Wine has been cultivated in the border region between Serbia, Bulgaria and Romania for hundreds of years. But 50 years of Communism and 15 years of civil strife have turned this part of eastern Serbia into a tourism and culinary desert.

However, that is about to change thanks to what locals hope will be an influx of wine connoisseurs and tourists cycling along the nearby Danube Way or visiting archaeological sites.

Germany's International Cooperation Enterprise for Sustainable Development (GTZ) specialises in providing technical cooperation and sustainable development the world over.

In 2006, it helped establish a vintners' association in Negotin and provided development aid.

The association now has about 20 members who are trying to rediscover what it means to grow grape varieties that are almost forgotten in the region, according to Zoran Stevanovic, the association's president.

Over the past five or six years, Stevanovic has refurbished the wine making facilities in the village of Rogljevo.

The vintners grow grapes on relatively small plots of land ranging in size from two to four hectares.

"We had to start right from the beginning again," recalls Stevanovic. The area's road network was in a miserable state of repair just like many of the family-owned wine making operations.

During former Yugoslavia's Communist era, making wine for sale was against the law. Vintners could only produce wine for their own consumption.

They also had to sell their grapes at rock bottom prices to the local cooperative. It was a loss making venture and slowly the region's vineyards began to rot.

That has since changed and Stevanovic makes about 15,000 litres of wine every year which he sells to Serbian customers.

Rogljevo has a number of wine cellars which have largely fallen into disrepair.

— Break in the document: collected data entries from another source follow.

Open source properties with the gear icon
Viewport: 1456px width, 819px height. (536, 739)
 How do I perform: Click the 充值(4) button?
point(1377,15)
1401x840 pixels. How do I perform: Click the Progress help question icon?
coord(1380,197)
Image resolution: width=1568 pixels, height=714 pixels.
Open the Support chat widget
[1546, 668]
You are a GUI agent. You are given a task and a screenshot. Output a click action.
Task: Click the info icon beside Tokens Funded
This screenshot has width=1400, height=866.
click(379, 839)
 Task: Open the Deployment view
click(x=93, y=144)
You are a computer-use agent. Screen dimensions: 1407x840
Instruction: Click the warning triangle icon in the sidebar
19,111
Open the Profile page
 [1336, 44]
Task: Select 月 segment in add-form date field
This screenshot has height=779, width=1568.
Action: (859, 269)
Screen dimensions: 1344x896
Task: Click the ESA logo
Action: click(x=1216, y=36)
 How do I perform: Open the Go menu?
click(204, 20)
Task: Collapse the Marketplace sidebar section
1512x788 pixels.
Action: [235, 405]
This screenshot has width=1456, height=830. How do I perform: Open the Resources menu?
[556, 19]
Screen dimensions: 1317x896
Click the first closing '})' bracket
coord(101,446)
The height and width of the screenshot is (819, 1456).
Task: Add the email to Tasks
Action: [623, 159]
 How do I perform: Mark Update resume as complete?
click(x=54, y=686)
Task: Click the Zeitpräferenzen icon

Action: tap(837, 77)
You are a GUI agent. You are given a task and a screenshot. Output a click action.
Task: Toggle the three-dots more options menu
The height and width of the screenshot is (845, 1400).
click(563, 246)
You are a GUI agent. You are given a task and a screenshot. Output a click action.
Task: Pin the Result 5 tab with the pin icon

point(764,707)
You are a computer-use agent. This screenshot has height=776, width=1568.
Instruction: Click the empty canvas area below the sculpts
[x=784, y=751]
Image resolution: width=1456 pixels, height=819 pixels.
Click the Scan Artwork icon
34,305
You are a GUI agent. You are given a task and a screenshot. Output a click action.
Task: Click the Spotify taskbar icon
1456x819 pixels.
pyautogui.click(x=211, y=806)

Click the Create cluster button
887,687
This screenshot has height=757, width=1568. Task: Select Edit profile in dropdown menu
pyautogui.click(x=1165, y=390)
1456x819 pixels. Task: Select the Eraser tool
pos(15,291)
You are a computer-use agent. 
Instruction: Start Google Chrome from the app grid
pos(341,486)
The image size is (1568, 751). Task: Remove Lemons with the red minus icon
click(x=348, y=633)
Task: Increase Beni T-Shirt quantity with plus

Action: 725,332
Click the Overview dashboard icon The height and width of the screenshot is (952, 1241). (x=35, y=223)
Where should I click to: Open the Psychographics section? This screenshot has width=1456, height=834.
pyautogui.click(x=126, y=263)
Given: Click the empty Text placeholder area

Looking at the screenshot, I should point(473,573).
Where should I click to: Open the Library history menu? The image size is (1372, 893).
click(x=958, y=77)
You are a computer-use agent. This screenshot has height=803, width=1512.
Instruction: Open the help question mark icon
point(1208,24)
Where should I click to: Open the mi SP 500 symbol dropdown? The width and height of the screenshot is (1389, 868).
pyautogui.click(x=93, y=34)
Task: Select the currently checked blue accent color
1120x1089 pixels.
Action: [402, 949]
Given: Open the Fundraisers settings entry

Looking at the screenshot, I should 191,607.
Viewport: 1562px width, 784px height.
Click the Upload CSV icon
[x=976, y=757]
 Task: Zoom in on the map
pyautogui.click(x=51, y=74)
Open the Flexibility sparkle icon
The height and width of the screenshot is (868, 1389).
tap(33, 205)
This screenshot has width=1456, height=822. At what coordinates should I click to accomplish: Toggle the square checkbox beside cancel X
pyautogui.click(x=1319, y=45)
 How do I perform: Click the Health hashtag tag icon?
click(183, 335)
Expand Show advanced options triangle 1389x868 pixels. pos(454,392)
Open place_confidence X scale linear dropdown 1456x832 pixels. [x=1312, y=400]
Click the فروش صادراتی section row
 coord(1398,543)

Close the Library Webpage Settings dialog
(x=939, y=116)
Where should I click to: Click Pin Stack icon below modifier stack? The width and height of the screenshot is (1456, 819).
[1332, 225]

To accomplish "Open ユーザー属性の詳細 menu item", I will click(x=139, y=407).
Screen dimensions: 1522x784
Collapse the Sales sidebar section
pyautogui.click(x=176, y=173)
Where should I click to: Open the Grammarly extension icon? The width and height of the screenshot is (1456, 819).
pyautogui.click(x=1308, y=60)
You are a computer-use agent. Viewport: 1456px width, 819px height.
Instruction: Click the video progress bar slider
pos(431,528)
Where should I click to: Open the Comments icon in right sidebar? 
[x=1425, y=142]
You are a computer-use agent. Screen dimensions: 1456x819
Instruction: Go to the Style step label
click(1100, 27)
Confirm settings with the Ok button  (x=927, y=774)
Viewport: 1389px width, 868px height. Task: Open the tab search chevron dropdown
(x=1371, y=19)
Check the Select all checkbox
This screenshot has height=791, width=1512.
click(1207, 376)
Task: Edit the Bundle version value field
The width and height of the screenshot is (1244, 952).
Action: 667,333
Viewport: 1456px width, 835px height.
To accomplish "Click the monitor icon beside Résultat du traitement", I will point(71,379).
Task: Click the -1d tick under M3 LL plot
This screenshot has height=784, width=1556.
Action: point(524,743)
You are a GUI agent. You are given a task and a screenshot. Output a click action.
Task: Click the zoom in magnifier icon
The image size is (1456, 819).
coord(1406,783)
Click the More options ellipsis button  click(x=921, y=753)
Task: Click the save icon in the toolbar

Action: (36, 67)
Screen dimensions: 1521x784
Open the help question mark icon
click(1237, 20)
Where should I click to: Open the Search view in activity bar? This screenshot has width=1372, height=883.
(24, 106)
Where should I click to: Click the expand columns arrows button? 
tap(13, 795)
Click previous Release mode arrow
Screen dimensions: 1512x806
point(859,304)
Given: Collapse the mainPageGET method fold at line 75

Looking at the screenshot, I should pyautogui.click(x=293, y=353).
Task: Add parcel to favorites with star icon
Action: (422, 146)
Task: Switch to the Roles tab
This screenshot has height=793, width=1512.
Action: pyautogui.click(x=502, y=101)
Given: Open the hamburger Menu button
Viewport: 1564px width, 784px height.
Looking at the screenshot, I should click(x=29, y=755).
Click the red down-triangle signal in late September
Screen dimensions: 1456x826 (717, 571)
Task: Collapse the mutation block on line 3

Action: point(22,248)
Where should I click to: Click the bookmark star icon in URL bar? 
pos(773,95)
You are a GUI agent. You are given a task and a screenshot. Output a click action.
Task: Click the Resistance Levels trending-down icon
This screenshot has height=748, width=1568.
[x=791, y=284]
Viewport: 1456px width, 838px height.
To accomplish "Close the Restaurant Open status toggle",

But their owners are now slowly trying to repair the old wine shops in the hope of attracting visitors.

There are 330 homes in the village of Rajac and just as many wine shops which are called "pimnice" in Serbian. Most pimnice were built in the 19th century and have for the most part been refurbished by their owners.

"Rajac is dominated by wine making," according to Peter Paunovic, a local wine guide. "Even pregnant women and breast feeding mothers drink wine. We experience our first intoxicated moment when we are infants."

Paunovic says most people drink a litre of wine a day on average. According to local lore, the ratio of wine to water in the morning is 2:1 and by the afternoon when everyone is working in the fields the ratio has reversed.

Rajac's wine shops are not only storing and selling wine, some of them have been converted into accommodation for tourists.

The town's overgrown cemetery hides a number of grand headstones that cannot be found elsewhere.

Although their colours have long since faded, they testify to the region's former wealth.

Rajac's finest hour came in the 19th century when the insect pest phylloxera destroyed most of the vines in western Europe.

Three million litres of wine were exported annually westwards. French, Spanish and Italian palates, which were used to fine wines, could apparently find no fault with wine from Serbia.

But the good times are long bygone and now the Rajac region is struggling to regain its former glory.

The many hotels and pensions that have sprung up in the region are one way of doing that but foreign visitors are few in number despite the beautiful Danube valley.

The mighty Danube stretches for about 100 kilometres through a narrow 200 metre wide valley in this part of Serbia.

In places, the river is up to 90 metres deep. But during the summer months when the water is shallow in the mouth of the valley at the town of Prahovo, the Danube reveals a more disturbing side to itself - the remains of German gunboats from World War II that were destroyed and sunk while retreating from enemy forces.

The wrecks pose a threat to every vessel travelling from Passau in Germany to the Danube's delta.

Further south are the remains of the ancient archaeological site of Gamzigrad close to the town of Zajecar.

This late Roman imperial palace is largely untouched and is waiting to be excavated - however, as is so often the case, there's no money to pay for the work.